Confession: I played through all the Yakuza video games during the 2020 lockdown and now consider myself an expert on Japan’s criminal underworld.
Exaggeration aside, the yakuza genre is not new to BL, it has been rife with queer potential even way back since the days of Kazuma Kodaka’s Kizuna manga. There’s just something about full back tattoos, lighting cigarettes while leaning over a single flame, and just very manly guys talking about strong bonds that lend the genre to the BL imaginations. Kei x Yaku takes all that potential and adds to it the rivalry of a yakuza and a cop working together.
Ichiro Kunishita (Nobuyuki Suzuki) is a member of the Public Security Bureau of the Tokyo Metropolitan Police, who is investigating the disappearance and probable death of his partner Rion Nakaba (Chiaki Kuriyama), a cold case that was considered closed three years ago. When Ichiro is assigned to investigate a young yakuza leader named Shiro Hanabusa (Atsuhiro Inukai), the two discover they have something in common – Shiro is also looking for Rion, who he has grown up seeing as a sister. The two of them join forces to investigate the case, hiding it from higher-ups in both their very different worlds.
While the first two episodes are not very ‘BL’ heavy, rightfully focussing on the plot and letting us learn more about the characters, the leads are strong actors with just the right kind of chemistry. They both have experienced darkness in their pasts, and it’s fascinating to find the points in which their personalities intersect. Readers might remember Atsuhiro Inukai who plays Shiro as Mob from A Man Who Defies the World of BL. Inukai really shows off his range in this series, playing a complex man who has risen up to the second in command of a yakuza family at a young age, using any means to get there and willing to do what it takes to keep his place. Shiro is also very obviously hinted as being openly gay or bisexual, a fact that is probably known to his subordinates as well, which is a nice little twist for the very toxic masculinity filled world of the yakuza. I also enjoy Nobuyuki Suzuki’s performance as the quiet, capable Ichiro, who has clearly been a police officer too long to be completely comfortable with all the aspects of the organised crime world that he sees.
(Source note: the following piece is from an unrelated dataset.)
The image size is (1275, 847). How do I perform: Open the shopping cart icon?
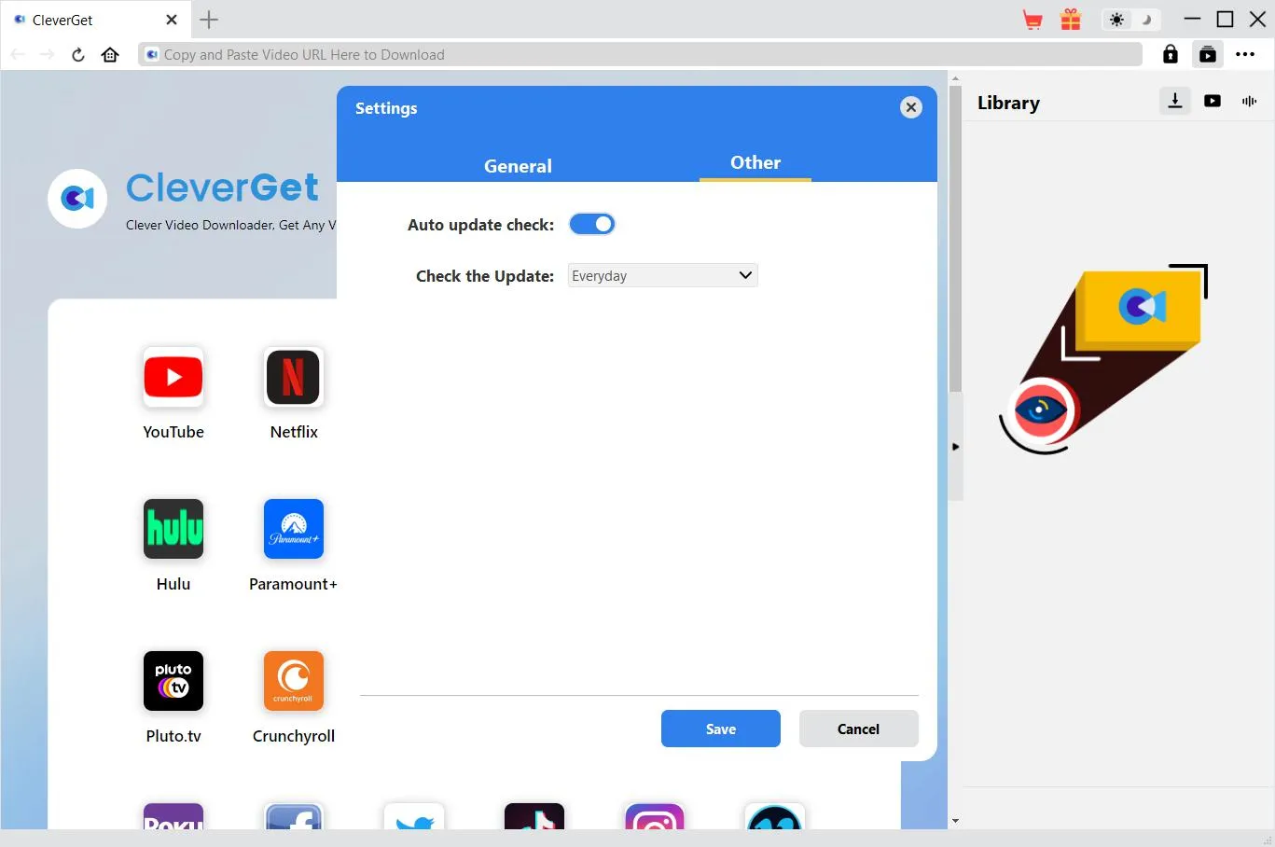coord(1032,20)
Chiaki Kuriyama only appears in flashbacks but Rion is such a memorable and interesting character that you can’t help but hope that they give her the justice she deserves.
Kei x Yaku is not a series to watch if you want only BL shenanigans, because the tone of the series suggests that it may not escalate beyond high-key bromance at present. However, if you want an intriguing plot and compelling characters, I recommend checking it out.
And don’t forget to stick around for the post-credits scene of each episode for some domestic and hilarious moments.